When you hear about Fort Totten, the first thing that comes to mind is a Metro stop. However, that limited perception is sure to change in light of recent developments.
The Modern at Art Place is a new residential complex that resulted from the efforts of Jane and Calvin Cafritz. Calvin Cafritz is president and CEO of the Morris & Gwendolyn Cafritz Foundation. He and his wife, a foundation officer, have worked together to make a meaningful vision — also known as “Jane’s baby” — become reality.
Mayor Muriel Bowser, who came to the Modern at Art Place on Nov. 27 to do some ribbon-cutting, is personally supportive of the project. As someone who grew up in the area, the mayor remembers the way things used to be. She mentioned how the new Culture Coffee replaced what used to be a place called Tiger Market, known for selling more lottery tickets and beer than actual food.
Affordable housing is a priority for Bowser. All eight D.C. wards should have housing that remains affordable, but is still of good quality, she said. Returning to her neck of the woods and seeing significant change, she added, “I couldn’t be happier about that.”
With change in the air, the result is a development that has a lot to offer, both for residents and for people working there. In addition to apartments, there are workspaces meant to be alternatives to Starbucks and places to relax and socialize, such as an outdoor space where people can play bocce and a space where people can enjoy a movie night. A gym is also included, complete with yoga mats and medicine balls.
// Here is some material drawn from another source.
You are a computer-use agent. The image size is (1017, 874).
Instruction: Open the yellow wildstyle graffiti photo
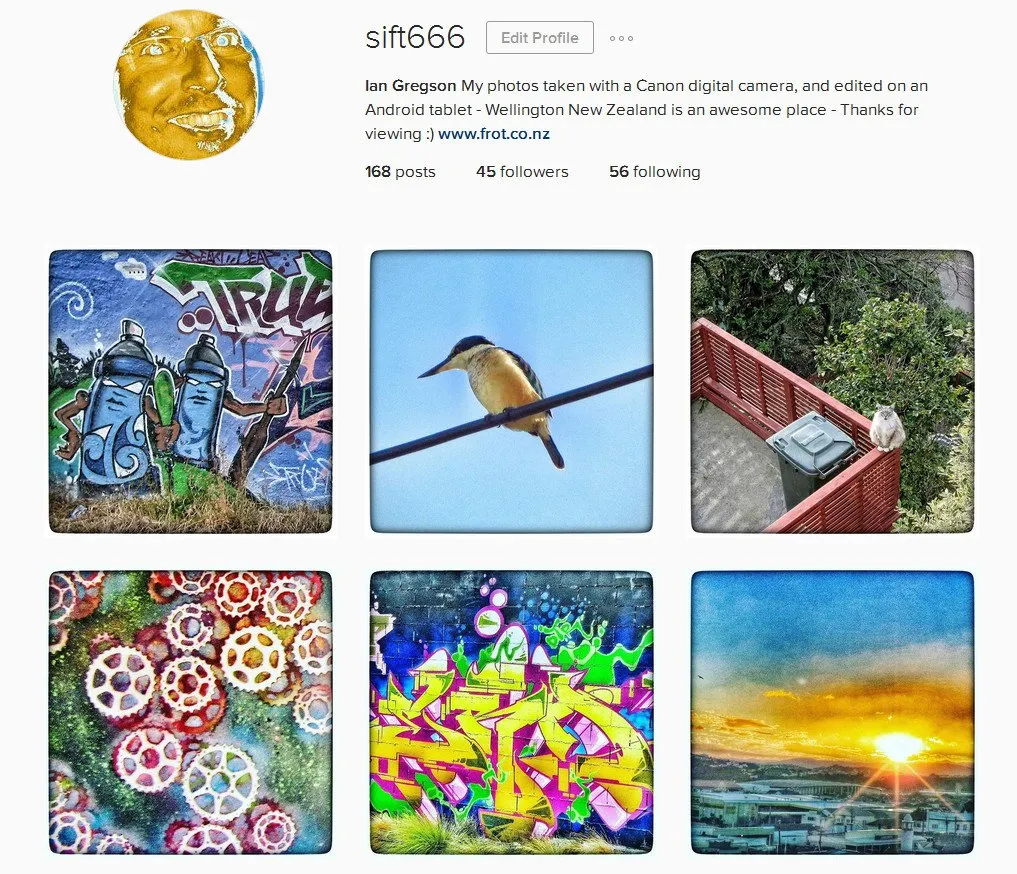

Further development, with the aim of revitalizing the community, is underway. Jane Cafritz said that she would like to see an advisory neighborhood commission office, a reading place for seniors, a coffee shop, a place where a dentist can do business, a school that fosters great academics, creativity and the arts, a family-oriented recreation center and other types of amenities inside these corners.
Cafritz believes that art is a key part of a healthy community. A visitor notices the cheerful color schemes that blend in with the more somber colors. Plans to make the project friendly toward the arts include having local authors come for book signings, having artists exhibit their works and hosting performances of jazz in the garden.
“We wanted to provide fantastic amenities,” she said.